Lo que me admira de los filósofos antiguos es el deseo de conformar sus costumbres a sus escritos: es lo que se observa en Platón, Teofrasto y varios otros. Hasta tal extremo la moral práctica constituía la parte esencial de su filosofía, que muchos fueron situados a la cabeza de escuelas, sin haber escrito nada: tal fue el caso de Jenócrates, Polemón, Heusipo, etc. Sócrates, sin haber producido una sola obra ni haber estudiado otra ciencia que la moral, no por ello dejó de ser el primer filósofo de su siglo [la cursiva es nuestra].

El fin de la memoria

Platón (ca. 427-347 a.C.) fue discípulo de uno de los últimos pensadores que no necesitó escribir ni leer para ser «culto»: Sócrates (ca. 470-399). Para explicar la razón de su decisión, como en el caso de la Atlántida, el filósofo griego recurrió una vez más a Egipto. En su obra Fedro, Sócrates nos cuenta una leyenda en torno a Tot, el dios egipcio que inventó la escritura, y cómo se había equivocado al juzgar las consecuencias de su invento:

Este descubrimiento tuyo creará una tendencia al olvido en el alma del que aprende, pues no usará la memoria; confiará en los caracteres escritos externos y no recordará por sí mismo. Lo que has descubierto no es una ayuda para la memoria, sino para el recuerdo, y no le das a tus discípulos la verdad, sino una representación de la verdad; oirán muchas cosas y no aprenderán nada; parecerán omniscientes y no sabrán nada; serán una compañía aburrida que aparenta sabiduría sin que ésta sea real (Fedro 274a-275b).

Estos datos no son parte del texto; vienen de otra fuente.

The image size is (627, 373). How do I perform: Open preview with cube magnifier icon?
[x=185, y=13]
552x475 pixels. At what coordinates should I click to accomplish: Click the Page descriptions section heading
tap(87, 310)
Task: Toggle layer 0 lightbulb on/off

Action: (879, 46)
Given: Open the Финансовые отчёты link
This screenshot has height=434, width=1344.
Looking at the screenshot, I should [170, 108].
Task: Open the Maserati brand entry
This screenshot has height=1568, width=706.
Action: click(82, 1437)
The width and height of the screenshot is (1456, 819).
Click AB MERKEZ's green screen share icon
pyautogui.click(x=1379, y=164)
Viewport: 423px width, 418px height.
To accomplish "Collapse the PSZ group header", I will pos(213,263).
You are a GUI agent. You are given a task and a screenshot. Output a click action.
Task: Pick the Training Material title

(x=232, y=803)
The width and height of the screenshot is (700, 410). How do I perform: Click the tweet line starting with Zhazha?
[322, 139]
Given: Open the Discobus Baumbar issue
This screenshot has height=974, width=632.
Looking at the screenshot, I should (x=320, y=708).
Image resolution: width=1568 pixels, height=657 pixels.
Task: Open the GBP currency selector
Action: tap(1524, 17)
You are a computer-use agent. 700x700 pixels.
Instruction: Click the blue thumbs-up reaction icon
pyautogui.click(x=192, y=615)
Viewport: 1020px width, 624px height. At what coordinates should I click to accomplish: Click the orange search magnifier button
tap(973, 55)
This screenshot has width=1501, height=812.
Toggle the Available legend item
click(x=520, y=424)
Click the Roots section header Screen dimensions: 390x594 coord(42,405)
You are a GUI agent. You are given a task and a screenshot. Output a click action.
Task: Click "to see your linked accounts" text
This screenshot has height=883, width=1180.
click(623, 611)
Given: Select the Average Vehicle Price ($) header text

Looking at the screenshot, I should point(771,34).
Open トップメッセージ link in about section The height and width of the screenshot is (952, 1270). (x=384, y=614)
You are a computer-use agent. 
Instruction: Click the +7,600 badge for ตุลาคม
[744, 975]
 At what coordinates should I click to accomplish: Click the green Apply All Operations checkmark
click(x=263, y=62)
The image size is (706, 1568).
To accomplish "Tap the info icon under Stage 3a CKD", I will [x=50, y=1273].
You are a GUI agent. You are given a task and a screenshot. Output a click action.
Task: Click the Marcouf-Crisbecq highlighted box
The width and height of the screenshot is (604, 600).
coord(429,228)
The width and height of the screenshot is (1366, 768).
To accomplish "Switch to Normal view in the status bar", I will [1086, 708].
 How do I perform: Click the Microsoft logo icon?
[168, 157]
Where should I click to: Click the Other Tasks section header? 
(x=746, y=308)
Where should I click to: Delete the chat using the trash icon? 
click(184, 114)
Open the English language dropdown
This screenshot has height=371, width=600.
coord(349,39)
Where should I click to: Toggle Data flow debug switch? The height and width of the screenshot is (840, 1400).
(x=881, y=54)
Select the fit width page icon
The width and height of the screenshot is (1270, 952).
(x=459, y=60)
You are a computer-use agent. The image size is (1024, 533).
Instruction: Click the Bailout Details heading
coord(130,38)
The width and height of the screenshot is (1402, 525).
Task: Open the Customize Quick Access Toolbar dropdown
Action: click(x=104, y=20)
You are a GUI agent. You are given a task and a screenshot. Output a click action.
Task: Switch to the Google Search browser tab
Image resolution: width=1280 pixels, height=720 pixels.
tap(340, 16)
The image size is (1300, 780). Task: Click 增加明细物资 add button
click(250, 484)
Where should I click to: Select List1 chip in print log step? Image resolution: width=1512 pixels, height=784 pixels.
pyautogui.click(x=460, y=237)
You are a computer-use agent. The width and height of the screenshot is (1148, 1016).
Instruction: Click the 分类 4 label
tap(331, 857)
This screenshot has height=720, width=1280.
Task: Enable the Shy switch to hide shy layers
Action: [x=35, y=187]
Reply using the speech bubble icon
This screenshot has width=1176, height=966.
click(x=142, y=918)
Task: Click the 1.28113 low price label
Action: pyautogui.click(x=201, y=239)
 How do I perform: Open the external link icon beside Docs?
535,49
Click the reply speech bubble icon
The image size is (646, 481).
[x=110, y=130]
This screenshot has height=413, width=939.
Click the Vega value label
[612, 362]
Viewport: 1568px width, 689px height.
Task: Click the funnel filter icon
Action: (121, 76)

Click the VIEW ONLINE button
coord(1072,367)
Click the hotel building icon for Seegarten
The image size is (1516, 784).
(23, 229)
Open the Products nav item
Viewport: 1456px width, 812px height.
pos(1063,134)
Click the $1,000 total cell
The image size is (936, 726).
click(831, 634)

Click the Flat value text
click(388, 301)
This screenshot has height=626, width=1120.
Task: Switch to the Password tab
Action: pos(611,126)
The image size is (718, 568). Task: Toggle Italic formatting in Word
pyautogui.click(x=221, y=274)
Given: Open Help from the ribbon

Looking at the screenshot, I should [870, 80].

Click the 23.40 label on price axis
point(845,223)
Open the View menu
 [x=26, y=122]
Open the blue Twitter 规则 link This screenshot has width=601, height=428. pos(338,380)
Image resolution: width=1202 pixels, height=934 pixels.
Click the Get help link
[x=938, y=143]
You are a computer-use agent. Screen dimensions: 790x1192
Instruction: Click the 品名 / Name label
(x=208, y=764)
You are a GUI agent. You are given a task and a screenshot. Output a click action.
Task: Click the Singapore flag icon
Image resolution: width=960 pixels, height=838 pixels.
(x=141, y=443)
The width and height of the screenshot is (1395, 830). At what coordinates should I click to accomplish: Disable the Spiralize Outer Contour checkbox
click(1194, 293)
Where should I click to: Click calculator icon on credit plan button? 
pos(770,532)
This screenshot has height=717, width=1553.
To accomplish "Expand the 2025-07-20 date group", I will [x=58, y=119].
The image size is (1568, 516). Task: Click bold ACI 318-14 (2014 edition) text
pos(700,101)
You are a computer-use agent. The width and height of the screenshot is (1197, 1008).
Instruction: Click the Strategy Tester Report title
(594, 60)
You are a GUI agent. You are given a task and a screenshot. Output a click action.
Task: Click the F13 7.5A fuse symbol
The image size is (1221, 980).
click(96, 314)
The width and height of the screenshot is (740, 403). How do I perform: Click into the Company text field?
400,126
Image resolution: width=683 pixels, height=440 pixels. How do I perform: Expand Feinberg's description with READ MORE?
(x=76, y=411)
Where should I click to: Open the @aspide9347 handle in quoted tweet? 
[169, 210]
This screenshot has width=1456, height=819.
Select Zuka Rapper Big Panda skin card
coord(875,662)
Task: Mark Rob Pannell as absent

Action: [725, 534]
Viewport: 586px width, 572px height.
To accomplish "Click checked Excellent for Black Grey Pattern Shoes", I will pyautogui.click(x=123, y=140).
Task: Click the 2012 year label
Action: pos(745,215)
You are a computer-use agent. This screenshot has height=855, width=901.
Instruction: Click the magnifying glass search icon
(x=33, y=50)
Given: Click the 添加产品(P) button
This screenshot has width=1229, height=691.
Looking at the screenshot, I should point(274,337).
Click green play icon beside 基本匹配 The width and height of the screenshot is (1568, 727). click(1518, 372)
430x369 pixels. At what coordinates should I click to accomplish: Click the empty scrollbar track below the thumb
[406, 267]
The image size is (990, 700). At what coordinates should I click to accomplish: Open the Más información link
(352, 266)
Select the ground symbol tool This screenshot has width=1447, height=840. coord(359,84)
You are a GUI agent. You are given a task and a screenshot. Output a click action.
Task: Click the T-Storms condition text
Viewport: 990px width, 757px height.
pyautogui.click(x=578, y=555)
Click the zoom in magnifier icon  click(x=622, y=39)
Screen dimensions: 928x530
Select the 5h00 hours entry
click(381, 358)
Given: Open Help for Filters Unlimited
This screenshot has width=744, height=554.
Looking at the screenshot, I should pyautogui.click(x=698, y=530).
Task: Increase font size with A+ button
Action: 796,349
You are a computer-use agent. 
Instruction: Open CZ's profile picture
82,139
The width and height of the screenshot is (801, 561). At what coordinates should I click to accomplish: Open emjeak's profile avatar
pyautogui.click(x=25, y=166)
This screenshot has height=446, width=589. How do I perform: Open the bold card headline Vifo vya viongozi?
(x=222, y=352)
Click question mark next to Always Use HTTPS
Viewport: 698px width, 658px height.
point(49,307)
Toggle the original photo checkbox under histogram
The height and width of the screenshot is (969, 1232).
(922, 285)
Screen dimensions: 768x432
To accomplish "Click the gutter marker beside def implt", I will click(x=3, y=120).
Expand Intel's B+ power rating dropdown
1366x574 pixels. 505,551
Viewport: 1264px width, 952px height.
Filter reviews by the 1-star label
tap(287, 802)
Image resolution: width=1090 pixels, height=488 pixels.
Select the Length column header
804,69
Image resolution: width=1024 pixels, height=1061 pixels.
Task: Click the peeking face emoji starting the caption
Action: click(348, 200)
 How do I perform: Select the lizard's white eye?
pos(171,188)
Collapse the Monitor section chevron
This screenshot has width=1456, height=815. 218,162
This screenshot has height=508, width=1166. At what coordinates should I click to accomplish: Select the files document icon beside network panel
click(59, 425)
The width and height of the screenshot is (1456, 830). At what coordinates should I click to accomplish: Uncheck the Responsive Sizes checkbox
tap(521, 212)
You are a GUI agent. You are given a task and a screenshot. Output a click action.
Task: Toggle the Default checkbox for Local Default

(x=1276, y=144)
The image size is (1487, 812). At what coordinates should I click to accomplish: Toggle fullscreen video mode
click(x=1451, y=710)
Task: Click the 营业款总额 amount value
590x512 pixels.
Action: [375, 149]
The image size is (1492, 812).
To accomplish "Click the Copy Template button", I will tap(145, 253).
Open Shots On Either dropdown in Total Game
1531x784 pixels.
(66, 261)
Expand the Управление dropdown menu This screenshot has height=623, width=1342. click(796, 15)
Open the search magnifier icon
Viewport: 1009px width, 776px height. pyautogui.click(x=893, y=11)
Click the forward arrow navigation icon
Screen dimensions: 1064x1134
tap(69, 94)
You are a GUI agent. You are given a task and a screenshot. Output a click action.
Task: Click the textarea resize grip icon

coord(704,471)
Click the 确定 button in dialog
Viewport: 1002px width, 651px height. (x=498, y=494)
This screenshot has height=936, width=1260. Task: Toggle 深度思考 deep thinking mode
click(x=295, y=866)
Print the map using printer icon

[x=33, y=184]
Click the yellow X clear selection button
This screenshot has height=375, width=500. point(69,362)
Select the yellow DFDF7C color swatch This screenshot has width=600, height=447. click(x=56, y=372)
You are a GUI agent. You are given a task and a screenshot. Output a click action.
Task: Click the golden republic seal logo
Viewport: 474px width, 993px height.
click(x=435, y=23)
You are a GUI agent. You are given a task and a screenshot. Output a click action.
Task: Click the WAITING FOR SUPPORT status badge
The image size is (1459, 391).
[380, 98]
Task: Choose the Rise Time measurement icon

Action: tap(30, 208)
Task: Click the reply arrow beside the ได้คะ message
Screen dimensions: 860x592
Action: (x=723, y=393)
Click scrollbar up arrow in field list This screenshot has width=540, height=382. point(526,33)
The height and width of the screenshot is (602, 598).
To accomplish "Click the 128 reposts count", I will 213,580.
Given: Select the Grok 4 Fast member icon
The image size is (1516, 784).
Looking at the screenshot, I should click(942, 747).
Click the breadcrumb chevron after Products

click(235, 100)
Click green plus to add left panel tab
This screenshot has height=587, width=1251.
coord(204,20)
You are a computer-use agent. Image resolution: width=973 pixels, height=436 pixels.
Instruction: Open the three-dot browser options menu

Por esta razón, Platón instaba a todos sus discípulos a escribir lo dicho en el alma y no en los libros. De hecho, el maestro distinguía entre su doctrina escrita, la exotérica, y la oral, o esotérica, reservada sólo a unos pocos. Al final de su vida, en la llamada Segunda Carta, escribió a un amigo: «[…] yo, jamás he escrito nada sobre esto; ni hay ni habrá escritos de Platón. Lo que ahora se llama así, lo es de Sócrates, de sus tiempos de belleza y juventud. Vale, y obedece: una vez que leas esta carta, quémala».

Además de Sócrates, tampoco escribieron Buda (ca. 560480 a.C.), Jesús (ca. 4 antes de él mismo y 30 años más tarde), ni tan siquiera Mahoma (570-632). Tampoco lo hicieron los druidas, a pesar de la presión romana por «latinizarlos». Con ellos, tal vez se debería poner fin a la protohistoria, la época de las grandes tradiciones orales de la Humanidad. Pueden parecer cuentos, pero no olvidemos que las principales religiones y escuelas filosóficas se cocieron precisamente al calor de esos cuentos.